Note on ACM Certificates

To get full HTTPS data transfer through the app, you will need an SSL certificate registered with AWS Certificate Manager.

You can either use the SSL certificate from a domain, or import an existing certificate into Certificate Manager. If you’re not sure, ask your IT admin if you need help with this. If getting an SSL certificate for an existing domain, make sure to point the certificate to *.<domain-name>.

Update your DNS records to include the CNAME record given by AWS. After your stack has been created, you will also need to create a CNAME DNS record for your domain pointing to your load balancer DNS with a subdomain, e.g., redaction.<domain-name>.

Steps to install the app using CDK

1. Create a python environment, load in packages from requirements.txt.

You need a cdk.json in the cdk folder.
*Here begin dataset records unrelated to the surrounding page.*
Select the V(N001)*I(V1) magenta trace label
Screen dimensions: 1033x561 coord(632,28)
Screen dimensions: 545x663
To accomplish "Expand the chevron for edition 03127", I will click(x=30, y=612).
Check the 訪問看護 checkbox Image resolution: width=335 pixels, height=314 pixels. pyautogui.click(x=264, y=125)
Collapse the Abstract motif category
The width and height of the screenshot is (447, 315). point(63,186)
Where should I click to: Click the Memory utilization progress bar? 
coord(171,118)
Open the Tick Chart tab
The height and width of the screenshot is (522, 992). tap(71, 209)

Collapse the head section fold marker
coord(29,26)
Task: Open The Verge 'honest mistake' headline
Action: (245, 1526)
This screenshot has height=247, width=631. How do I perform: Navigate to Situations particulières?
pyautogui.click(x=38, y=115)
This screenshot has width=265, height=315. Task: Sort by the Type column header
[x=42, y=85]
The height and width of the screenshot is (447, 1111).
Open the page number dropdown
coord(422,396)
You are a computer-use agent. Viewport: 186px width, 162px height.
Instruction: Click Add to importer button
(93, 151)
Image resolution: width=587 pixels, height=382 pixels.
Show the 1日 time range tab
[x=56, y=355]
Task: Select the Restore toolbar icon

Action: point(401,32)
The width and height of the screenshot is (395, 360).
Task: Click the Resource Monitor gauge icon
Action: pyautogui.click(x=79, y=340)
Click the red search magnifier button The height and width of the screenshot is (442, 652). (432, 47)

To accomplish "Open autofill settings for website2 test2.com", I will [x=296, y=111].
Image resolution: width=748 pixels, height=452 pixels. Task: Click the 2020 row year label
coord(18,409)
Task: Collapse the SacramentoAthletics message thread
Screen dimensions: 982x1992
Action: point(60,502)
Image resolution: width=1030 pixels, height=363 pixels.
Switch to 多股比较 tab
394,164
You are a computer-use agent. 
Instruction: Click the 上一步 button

It should contain the following:

{
    "app": "<PATH TO PYTHON ENVIRONMENT FOLDER WHERE REQUIREMENTS HAVE BEEN LOADED>/python.exe app.py",
    "context": {
        "@aws-cdk/aws-apigateway:usagePlanKeyOrderInsensitiveId": true,
        "@aws-cdk/core:stackRelativeExports": true,
        "@aws-cdk/aws-rds:lowercaseDbIdentifier": true,
        "@aws-cdk/aws-lambda:recognizeVersionProps": true,
        "@aws-cdk/aws-lambda:recognizeLayerVersion": true,
        "@aws-cdk/aws-cloudfront:defaultSecurityPolicyTLSv1.2_2021": true,
        "@aws-cdk/aws-ecs:arnFormatIncludesClusterName": true,
        "@aws-cdk/core:newStyleStackSynthesis": true,
        "aws-cdk:enableDiffNoFail": true,
        "@aws-cdk/aws-ec2:restrictDefaultSecurityGroup": true,
        "@aws-cdk/aws-apigateway:disableCloudWatchRole": true,
        "@aws-cdk/core:target-partitions": [
        "aws",
        "aws-cn"
        ]
    }
    }

2. Create a cdk_config.env file in the config subfolder.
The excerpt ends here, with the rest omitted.